## [Written problem]
Reproduce the rows between the line holding "Task: Open the briefcase icon in sidebar" and the line holding "click(730, 275)", inclusive, with no changes.

— Begin Data section —

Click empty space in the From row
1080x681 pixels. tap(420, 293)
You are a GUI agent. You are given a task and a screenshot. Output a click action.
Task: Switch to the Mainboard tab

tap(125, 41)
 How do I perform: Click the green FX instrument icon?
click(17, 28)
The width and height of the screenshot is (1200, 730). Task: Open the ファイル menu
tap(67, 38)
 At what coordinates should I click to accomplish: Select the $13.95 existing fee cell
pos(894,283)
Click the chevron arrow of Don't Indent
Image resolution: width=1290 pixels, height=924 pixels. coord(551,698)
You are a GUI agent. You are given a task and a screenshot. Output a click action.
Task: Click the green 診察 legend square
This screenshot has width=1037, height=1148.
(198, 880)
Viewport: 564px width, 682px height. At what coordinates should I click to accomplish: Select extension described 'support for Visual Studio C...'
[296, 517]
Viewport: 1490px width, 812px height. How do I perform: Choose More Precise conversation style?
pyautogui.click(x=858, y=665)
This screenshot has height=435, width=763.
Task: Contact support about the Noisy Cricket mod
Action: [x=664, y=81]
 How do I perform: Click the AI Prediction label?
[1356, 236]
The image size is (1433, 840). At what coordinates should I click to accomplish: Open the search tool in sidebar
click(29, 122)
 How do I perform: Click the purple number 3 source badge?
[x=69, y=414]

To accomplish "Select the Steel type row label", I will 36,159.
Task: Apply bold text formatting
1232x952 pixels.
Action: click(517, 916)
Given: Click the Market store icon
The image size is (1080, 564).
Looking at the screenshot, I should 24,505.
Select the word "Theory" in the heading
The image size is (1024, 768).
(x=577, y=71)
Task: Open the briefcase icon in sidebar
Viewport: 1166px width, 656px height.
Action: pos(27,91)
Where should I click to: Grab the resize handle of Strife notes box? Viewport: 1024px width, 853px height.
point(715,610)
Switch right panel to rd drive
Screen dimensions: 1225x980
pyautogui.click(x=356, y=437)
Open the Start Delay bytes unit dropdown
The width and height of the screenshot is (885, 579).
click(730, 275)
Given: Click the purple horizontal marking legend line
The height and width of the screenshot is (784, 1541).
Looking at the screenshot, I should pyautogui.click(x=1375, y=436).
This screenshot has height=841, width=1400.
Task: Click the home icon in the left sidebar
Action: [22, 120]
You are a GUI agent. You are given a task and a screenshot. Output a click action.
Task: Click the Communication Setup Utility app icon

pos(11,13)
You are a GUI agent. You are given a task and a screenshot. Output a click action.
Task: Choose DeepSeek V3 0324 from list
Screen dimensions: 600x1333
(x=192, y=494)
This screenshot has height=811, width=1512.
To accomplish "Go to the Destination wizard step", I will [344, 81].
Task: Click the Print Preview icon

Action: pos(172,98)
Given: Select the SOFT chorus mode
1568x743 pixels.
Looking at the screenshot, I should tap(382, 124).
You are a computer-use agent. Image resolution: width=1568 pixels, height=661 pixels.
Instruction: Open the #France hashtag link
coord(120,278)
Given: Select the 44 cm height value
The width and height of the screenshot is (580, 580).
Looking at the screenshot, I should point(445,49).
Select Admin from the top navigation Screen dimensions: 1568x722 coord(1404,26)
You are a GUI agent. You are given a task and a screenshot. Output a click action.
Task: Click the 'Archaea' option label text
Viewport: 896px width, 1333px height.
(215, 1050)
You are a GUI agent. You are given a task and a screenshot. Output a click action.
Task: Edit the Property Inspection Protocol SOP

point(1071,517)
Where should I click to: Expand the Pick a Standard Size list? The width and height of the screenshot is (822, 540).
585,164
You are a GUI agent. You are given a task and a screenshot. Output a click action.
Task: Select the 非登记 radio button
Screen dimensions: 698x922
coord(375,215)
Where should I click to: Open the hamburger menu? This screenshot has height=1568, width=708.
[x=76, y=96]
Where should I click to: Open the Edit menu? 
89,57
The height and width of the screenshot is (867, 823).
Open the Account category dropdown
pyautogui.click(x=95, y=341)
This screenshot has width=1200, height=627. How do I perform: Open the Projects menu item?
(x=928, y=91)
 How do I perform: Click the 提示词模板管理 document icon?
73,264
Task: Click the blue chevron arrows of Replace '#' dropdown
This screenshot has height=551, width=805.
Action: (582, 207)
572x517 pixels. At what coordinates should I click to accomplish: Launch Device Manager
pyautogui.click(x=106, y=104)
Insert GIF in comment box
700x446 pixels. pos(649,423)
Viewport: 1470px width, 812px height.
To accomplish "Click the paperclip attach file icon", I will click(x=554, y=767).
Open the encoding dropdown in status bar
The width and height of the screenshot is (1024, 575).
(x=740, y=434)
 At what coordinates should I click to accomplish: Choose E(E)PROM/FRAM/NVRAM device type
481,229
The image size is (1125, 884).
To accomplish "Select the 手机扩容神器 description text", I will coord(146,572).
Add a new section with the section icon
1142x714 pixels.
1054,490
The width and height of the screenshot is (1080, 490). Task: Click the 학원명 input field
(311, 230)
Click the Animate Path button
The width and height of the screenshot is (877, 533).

— End Data section —

## [Response to this exercise]
Task: Open the briefcase icon in sidebar
Viewport: 1166px width, 656px height.
Action: pos(27,91)
Where should I click to: Grab the resize handle of Strife notes box? Viewport: 1024px width, 853px height.
point(715,610)
Switch right panel to rd drive
Screen dimensions: 1225x980
pyautogui.click(x=356, y=437)
Open the Start Delay bytes unit dropdown
The width and height of the screenshot is (885, 579).
click(730, 275)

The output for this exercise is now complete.